Moreover, three years ago, their daughter was prematurely born with a hole in her heart. She was in the NICU for 10 weeks. Heard said people treated them in varying ways during this time. Sometimes being a reverend had a positive influence. Other times, people who saw a biracial marriage with a child responded negatively.

In addition, one of his brothers-in-law died of an overdose five years ago. Add to that the death of his mother and the stress of planting a church, and Heard developed health issues of his own.

Related: Converge’s Compass ministry exists to help pastors and their wives.

These hardships have given him empathy and cultivated an appreciation for sharing the gospel. He recognizes the apostle Paul’s commitment to preaching Christ alone. At the same time, Heard emulates the undeniable vulnerability of the apostle who shared his life with fellow believers.

That authenticity is what drew Kevin Parker to Center Cross Church. He met Heard when the pastor introduced himself at the 8000-member church they were attending at the time. What developed between them enriched Parker’s life.

“To be able to connect with someone like Rev. Heard, it was a blessing for me,” he said.
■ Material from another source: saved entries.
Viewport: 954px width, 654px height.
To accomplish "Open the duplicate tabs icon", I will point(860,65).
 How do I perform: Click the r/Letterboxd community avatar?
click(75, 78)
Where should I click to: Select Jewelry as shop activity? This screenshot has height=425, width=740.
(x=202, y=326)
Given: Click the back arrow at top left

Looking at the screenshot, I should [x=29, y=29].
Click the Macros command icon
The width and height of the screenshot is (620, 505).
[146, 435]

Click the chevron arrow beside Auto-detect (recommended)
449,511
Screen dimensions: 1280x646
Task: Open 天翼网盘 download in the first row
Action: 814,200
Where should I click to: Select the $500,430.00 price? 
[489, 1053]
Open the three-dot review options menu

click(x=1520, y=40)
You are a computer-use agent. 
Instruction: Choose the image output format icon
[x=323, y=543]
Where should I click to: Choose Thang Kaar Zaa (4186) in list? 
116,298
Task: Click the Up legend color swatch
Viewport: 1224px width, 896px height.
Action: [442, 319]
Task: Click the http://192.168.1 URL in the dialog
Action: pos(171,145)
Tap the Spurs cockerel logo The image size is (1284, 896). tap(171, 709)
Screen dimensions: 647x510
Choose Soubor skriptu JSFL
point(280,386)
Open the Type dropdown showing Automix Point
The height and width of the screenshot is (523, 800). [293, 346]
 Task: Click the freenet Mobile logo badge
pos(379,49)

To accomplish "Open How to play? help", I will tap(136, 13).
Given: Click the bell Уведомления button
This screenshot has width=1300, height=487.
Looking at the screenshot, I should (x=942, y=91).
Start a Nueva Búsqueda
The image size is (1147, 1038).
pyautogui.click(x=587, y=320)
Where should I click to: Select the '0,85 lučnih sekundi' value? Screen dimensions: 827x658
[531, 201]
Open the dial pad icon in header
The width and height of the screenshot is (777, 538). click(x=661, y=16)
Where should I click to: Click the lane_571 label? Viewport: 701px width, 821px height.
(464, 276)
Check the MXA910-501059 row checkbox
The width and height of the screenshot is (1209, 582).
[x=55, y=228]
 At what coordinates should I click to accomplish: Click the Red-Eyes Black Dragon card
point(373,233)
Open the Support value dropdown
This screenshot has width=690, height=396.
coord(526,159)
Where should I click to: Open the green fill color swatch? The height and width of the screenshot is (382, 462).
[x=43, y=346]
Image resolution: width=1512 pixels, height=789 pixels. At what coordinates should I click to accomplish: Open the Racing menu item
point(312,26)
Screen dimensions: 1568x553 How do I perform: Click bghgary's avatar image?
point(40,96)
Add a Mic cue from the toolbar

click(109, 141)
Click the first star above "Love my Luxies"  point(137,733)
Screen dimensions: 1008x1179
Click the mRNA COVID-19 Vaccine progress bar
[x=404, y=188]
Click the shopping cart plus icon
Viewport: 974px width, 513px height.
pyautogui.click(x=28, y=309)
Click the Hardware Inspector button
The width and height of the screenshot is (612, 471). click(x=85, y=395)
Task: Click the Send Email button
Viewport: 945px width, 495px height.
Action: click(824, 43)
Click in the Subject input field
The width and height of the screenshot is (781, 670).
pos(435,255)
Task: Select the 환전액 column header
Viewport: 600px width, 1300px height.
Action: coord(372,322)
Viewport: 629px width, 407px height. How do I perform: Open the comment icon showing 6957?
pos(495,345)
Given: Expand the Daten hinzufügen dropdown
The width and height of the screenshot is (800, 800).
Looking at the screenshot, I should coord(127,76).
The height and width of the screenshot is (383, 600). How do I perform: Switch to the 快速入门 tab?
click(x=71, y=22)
What’s creating the defensiveness?

Many people in the Pittsburgh and western Pennsylvania area are born-again Christians who were raised Catholic, often leading to many feeling disenfranchised and spiritually wounded.

Parker said men and women with lives like that ― those having accepted Jesus as Lord, only to be judged or turned away by the church community ― are precious to Center Cross Church.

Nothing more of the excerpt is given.